**WORK TO COMPLETE**.
Please turn the entries, starting with the line with "You are a computer-use agent." and going on through the end of the entries, into a numbered list that skips blank lines. Leave the pictures out of your answer.

** START OF DATASET EXCERPTS **

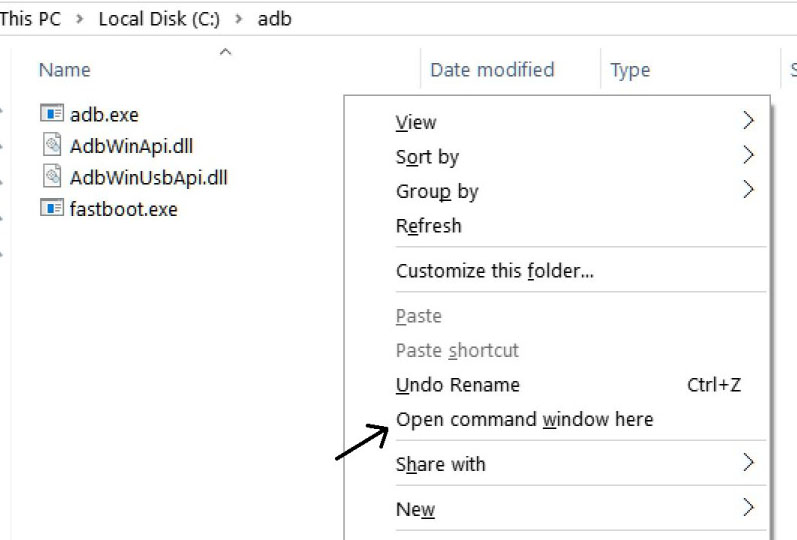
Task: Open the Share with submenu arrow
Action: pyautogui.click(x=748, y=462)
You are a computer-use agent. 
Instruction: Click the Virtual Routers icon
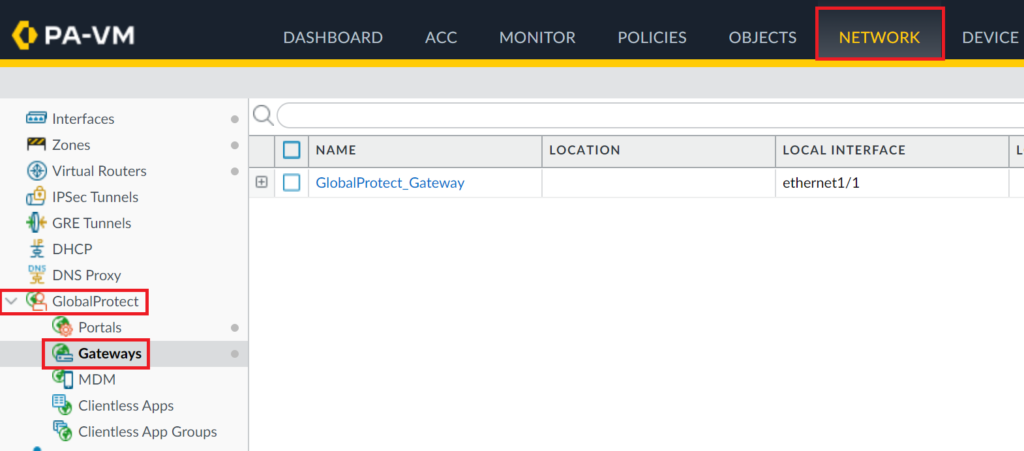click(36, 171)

** END OF DATASET EXCERPTS **

**ANSWER IN FULL**.
1. You are a computer-use agent. 
2. Instruction: Click the Virtual Routers icon
3. click(36, 171)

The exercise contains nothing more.